Varsity buying, closing bar

The University of Otago is in the process of buying the Gardens Tavern and will close the popular student bar.

The decision has left the students trying to keep it open distraught.

"I was pretty gutted, pretty distraught when I heard. My flatmates were almost in tears, and I was not far from tears myself," Blake Luff told the Otago Daily Times yesterday.

He and flatmates Nathan Parker and Tom McKnight launched a campaign this week to try to convince 2000 students to invest $2500 each so a company could be set up and a loan raised to buy the drinking hole.

"The Gardies" has been a student institution since it opened in the 1960s.

Mr Luff said the response to the campaign to keep the tradition alive had been overwhelming.

"My phone was going non-stop all day and I had emails from Auckland, south. From the number of people who were wanting to commit, I think it would have been realistic to get 200 investors.

"But that dream ended yesterday when the university issued a two-paragraph media release saying it had made an offer last week to buy the tavern and the offer had been accepted.

There were "certain conditions" attached to the sale which had not yet been resolved, the statement said.

Assuming the sale was confirmed, several alternative uses for the building and grounds would be considered before a recommendation was made to the university council, the release said.

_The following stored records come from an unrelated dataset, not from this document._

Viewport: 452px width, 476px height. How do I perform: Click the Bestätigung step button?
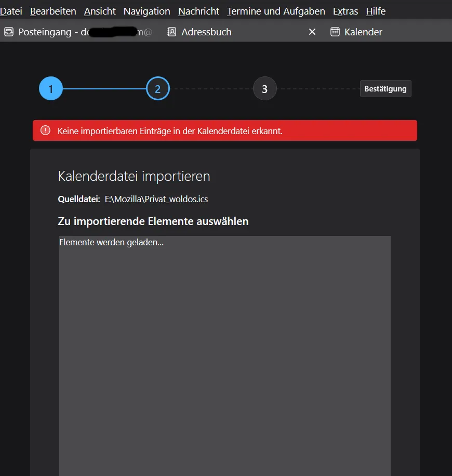click(x=385, y=89)
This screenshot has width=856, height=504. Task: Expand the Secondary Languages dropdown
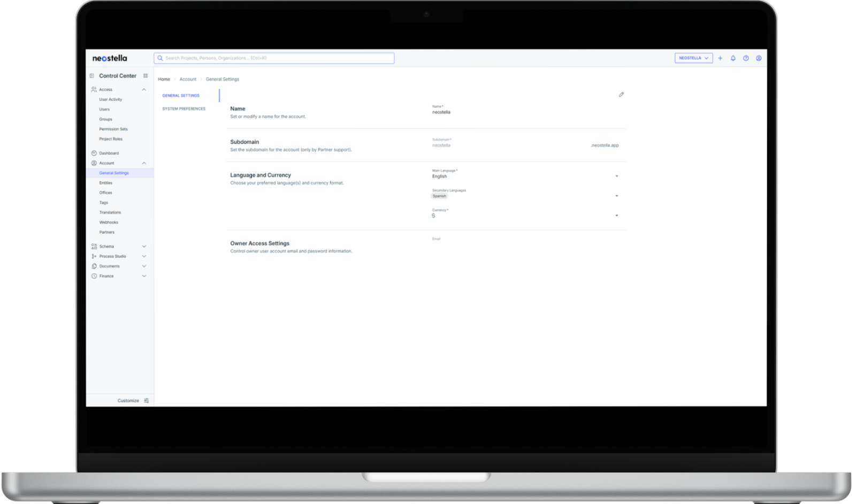tap(616, 196)
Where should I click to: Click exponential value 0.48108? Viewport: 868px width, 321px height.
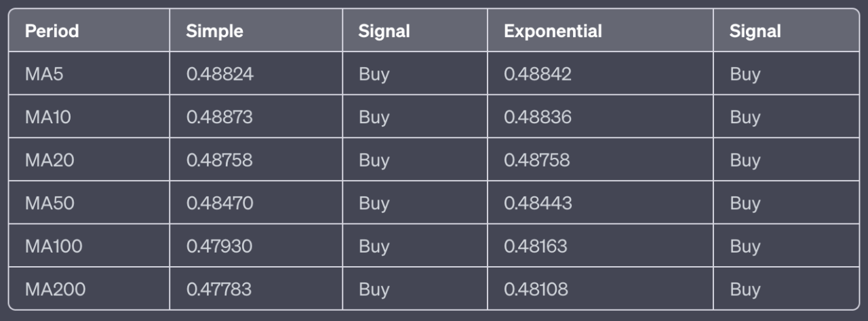536,289
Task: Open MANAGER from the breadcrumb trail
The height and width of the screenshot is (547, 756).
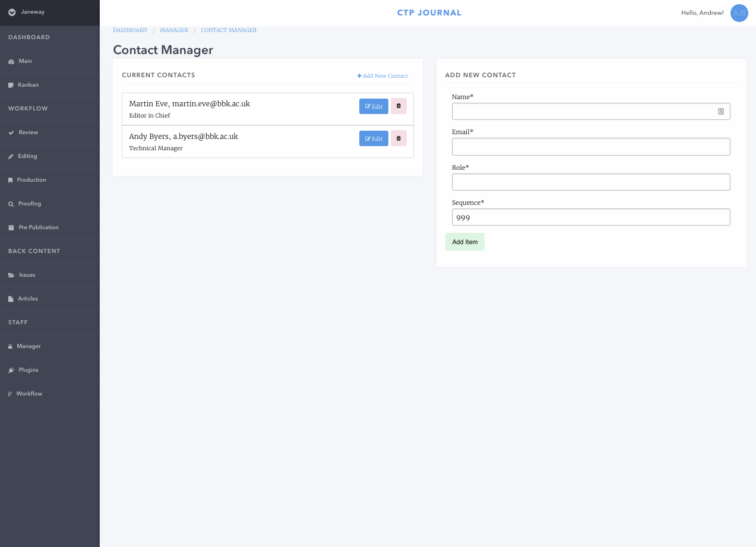Action: (174, 30)
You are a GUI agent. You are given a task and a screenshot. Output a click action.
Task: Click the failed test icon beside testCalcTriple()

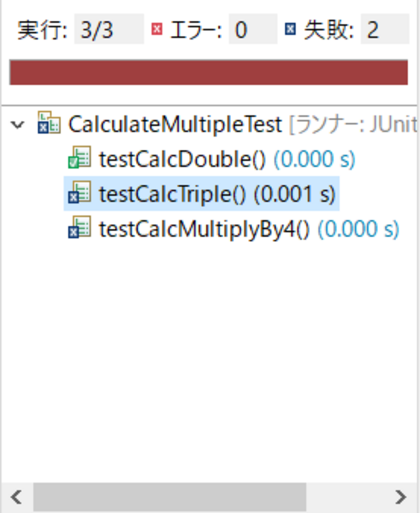click(79, 192)
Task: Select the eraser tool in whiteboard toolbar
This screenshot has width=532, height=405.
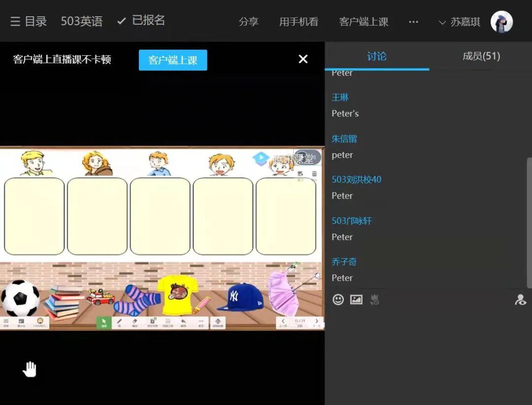Action: click(135, 322)
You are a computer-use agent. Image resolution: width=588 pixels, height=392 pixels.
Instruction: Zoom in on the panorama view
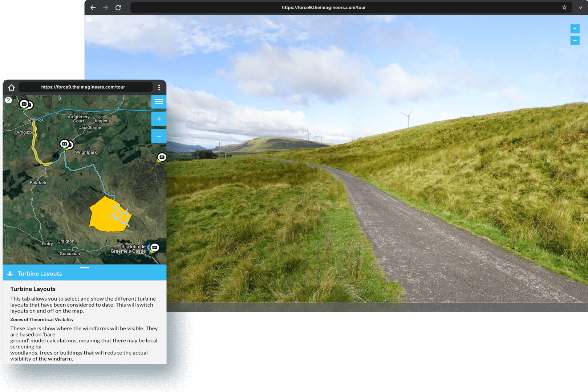tap(575, 29)
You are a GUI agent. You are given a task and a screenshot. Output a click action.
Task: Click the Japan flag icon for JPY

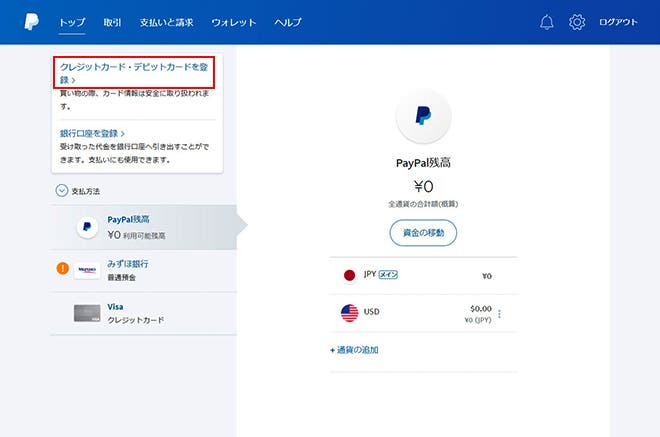[x=349, y=275]
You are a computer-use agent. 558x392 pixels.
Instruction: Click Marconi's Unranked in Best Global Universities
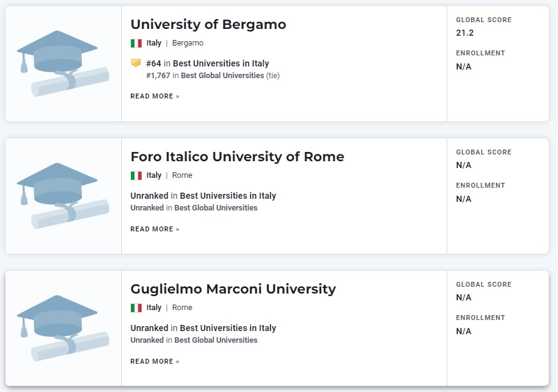tap(194, 340)
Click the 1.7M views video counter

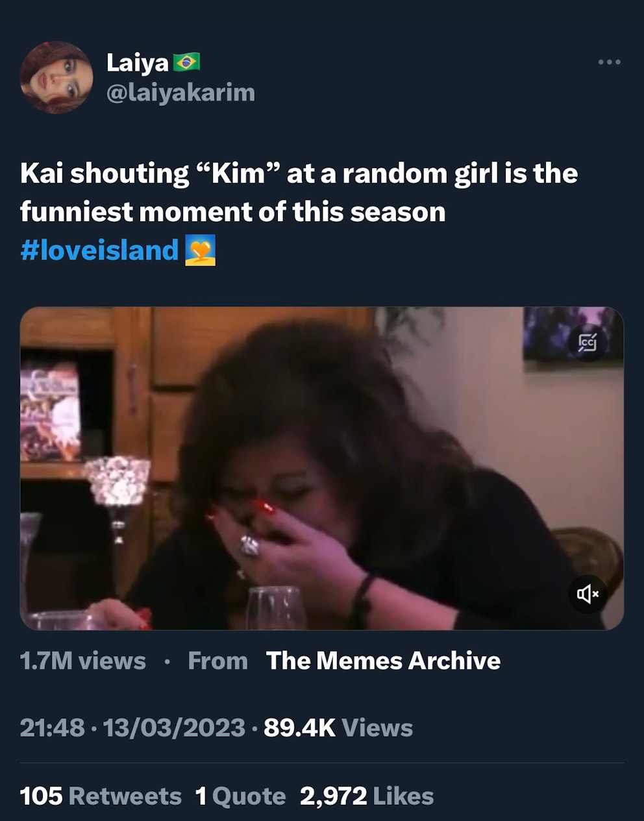[83, 661]
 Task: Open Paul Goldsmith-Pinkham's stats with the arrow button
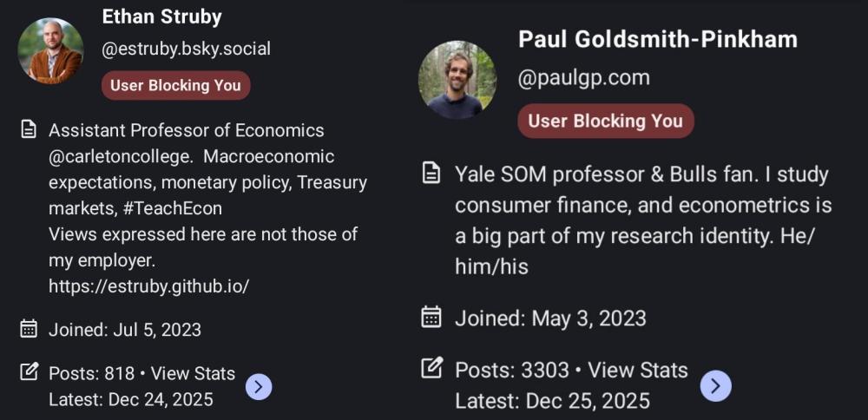pyautogui.click(x=715, y=386)
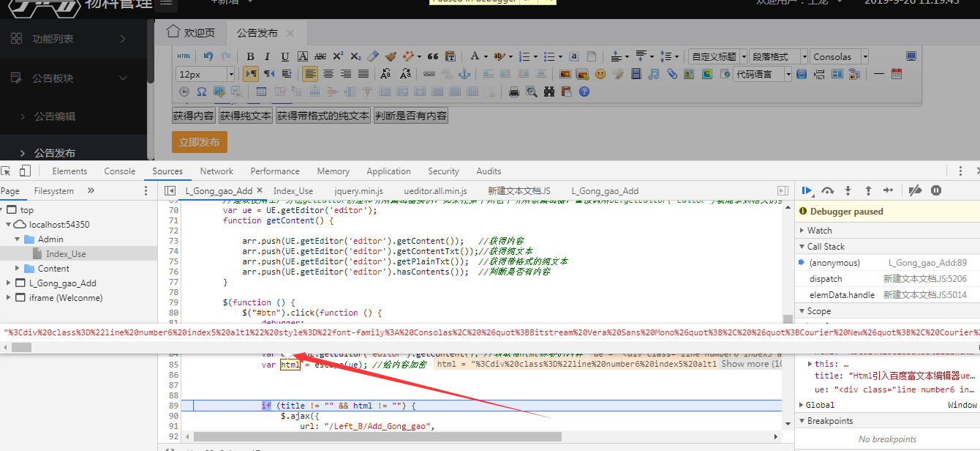Click the HTML source mode icon
The width and height of the screenshot is (980, 451).
click(x=184, y=56)
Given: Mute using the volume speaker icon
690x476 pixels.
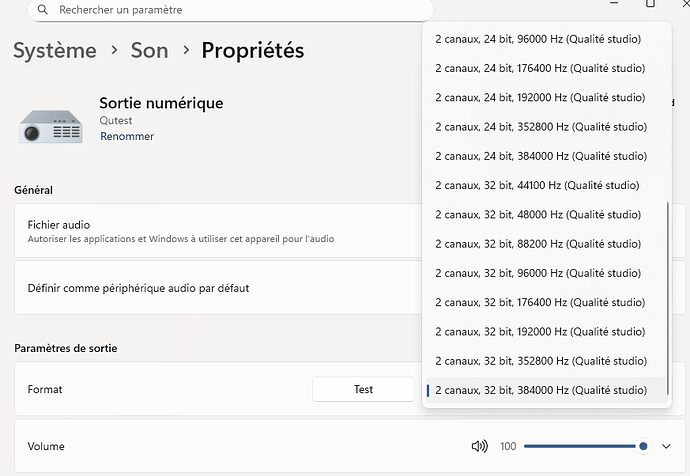Looking at the screenshot, I should click(479, 446).
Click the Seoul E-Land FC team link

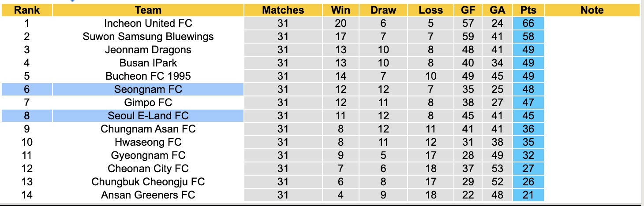[x=148, y=116]
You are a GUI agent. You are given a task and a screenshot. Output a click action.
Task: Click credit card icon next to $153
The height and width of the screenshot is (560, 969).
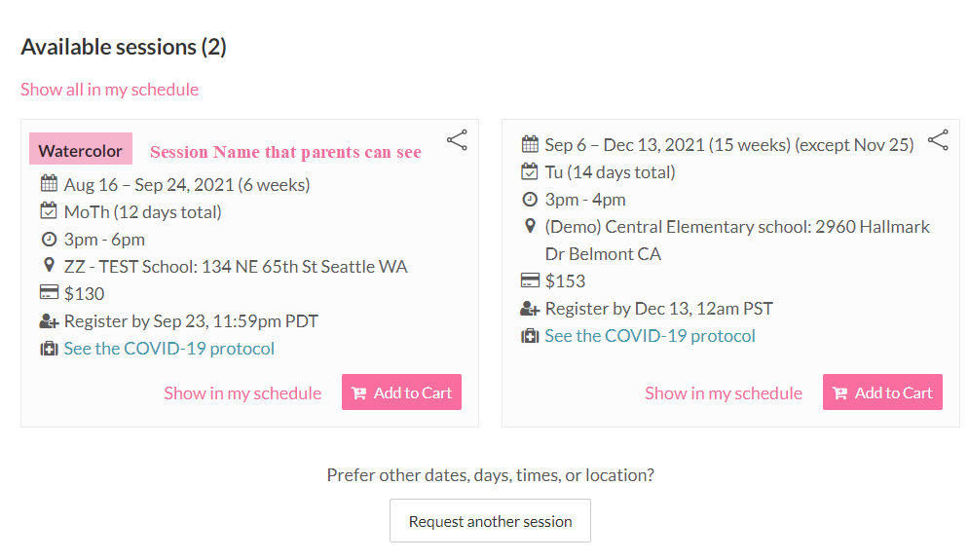tap(530, 281)
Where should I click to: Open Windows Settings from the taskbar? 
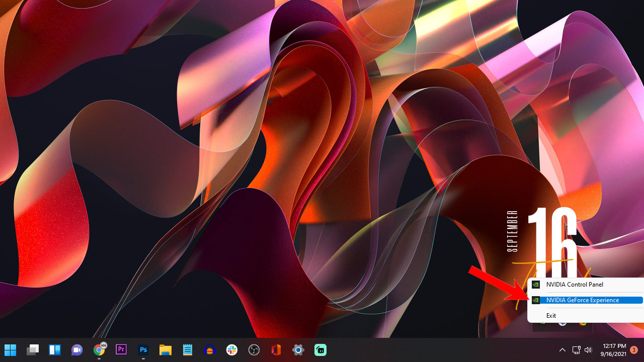point(298,350)
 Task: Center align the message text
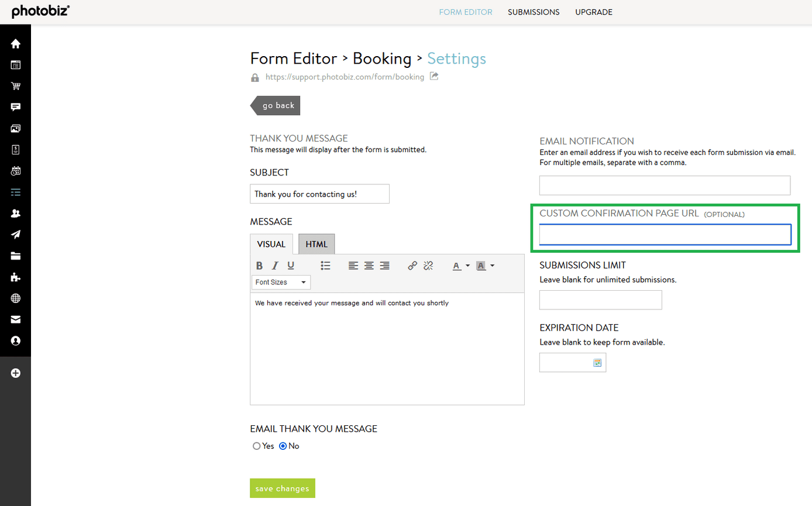[x=369, y=265]
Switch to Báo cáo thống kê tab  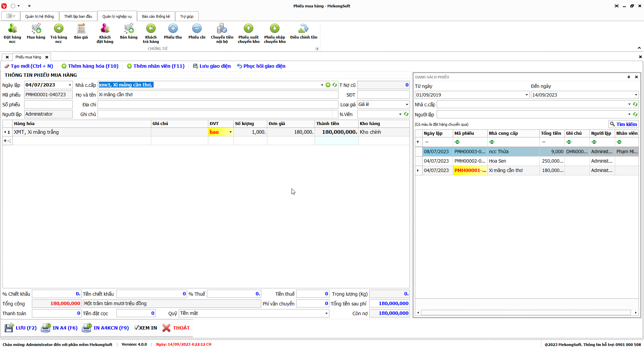pyautogui.click(x=156, y=16)
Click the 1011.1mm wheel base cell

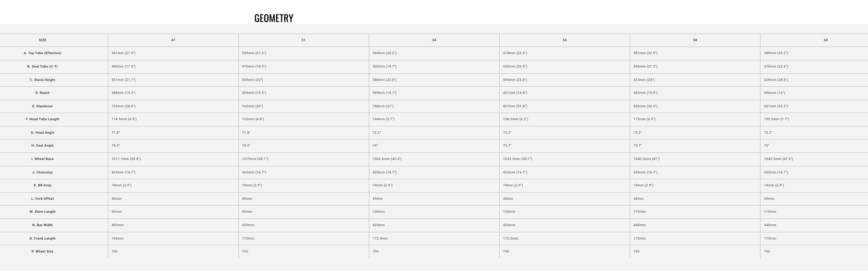tap(126, 159)
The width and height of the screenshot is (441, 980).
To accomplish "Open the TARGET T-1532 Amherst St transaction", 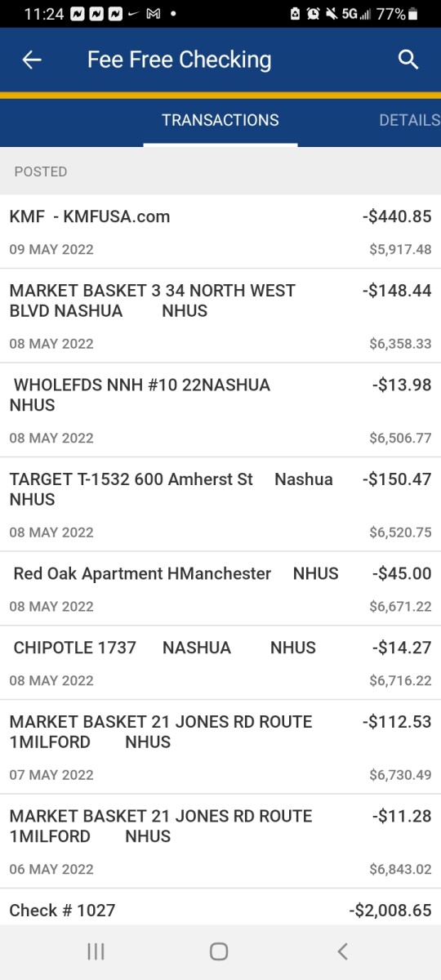I will pyautogui.click(x=221, y=505).
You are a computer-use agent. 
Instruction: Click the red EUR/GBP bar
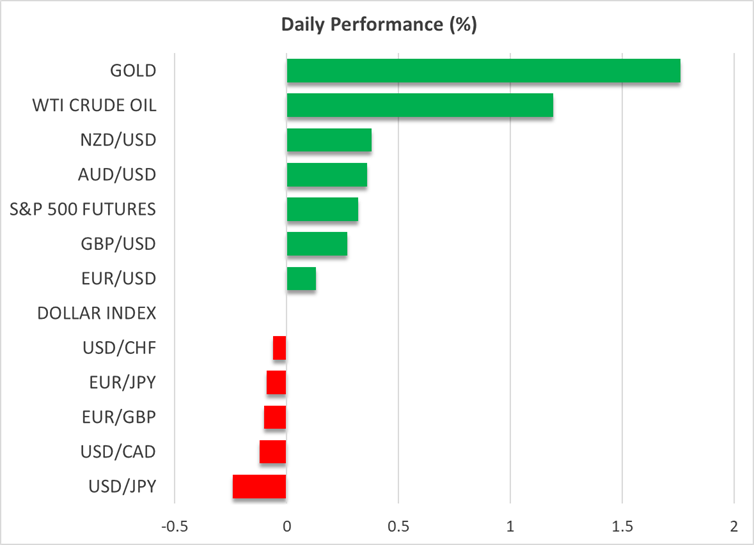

When contacted, university head of communications Megan McPherson said the substance of the conditions was commercially sensitive.

She confirmed the alternative uses the university were considering did not include keeping the premises open as a bar.

The 2080sq m tavern site in Castle St, near the Dunedin Botanic Garden, has a rateable value of $1.025 million.

It is understood the university may have paid $1.5 million for the property, but Ms McPherson would not confirm that, saying the price was confidential.

The tavern is owned by Gardies Ltd.

Majority shareholder Peter Innes-Jones could not be reached for comment last night.

In March last year, the university bought the Bowling Green Hotel in Frederick St to convert into teaching and research spaces for the medical school.

Mr Luff said he and his friends would be organising a "last hurrah" event.

"We'll definitely be doing something ... to mourn the loss of a close friend."